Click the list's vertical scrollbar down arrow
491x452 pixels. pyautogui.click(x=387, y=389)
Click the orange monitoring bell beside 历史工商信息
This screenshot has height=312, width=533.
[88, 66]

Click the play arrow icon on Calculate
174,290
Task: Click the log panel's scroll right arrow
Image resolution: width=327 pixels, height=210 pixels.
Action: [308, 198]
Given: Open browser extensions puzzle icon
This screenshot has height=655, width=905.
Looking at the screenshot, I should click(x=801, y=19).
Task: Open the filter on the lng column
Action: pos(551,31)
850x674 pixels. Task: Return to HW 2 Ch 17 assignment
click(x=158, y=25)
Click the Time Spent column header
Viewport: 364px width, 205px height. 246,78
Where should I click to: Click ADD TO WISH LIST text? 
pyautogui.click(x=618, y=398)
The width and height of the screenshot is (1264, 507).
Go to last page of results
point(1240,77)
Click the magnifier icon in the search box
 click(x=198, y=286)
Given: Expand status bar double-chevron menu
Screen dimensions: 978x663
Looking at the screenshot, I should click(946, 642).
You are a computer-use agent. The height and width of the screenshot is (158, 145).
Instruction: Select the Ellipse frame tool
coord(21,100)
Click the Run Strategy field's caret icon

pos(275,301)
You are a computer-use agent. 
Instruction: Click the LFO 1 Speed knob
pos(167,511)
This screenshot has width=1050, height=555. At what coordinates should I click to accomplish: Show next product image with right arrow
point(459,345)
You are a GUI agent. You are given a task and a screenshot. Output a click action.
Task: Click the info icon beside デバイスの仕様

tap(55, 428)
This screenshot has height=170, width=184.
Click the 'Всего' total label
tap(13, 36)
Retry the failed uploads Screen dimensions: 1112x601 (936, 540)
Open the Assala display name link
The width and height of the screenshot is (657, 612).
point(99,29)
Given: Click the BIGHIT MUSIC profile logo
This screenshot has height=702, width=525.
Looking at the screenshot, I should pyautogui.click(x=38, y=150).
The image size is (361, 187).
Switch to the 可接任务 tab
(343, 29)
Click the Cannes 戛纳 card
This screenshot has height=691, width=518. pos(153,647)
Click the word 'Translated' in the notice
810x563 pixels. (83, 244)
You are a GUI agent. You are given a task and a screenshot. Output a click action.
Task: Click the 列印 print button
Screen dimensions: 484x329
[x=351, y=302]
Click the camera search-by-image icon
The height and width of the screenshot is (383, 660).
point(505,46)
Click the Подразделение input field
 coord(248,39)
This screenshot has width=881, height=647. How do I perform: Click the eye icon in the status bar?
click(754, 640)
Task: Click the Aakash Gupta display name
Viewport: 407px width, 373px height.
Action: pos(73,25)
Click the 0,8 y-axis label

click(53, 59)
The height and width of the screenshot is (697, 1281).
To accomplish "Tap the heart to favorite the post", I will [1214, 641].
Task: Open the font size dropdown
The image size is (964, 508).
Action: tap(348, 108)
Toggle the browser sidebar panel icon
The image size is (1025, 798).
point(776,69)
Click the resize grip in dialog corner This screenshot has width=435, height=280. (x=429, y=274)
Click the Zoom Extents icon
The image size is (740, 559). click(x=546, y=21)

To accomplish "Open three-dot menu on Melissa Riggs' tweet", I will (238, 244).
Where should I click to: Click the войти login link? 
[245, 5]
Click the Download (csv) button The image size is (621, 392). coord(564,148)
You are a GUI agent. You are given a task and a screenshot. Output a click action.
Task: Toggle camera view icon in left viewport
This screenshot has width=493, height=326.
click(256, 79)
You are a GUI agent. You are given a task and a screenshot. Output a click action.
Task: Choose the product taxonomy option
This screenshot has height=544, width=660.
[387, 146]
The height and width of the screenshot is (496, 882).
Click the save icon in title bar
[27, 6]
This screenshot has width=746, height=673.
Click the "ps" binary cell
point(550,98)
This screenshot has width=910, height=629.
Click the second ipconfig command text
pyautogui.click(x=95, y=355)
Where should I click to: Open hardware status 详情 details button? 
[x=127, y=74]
------------
Scan the records for the word "browser" and copy every line where it is found.

Given: Open browser extensions puzzle icon
Toggle the browser sidebar panel icon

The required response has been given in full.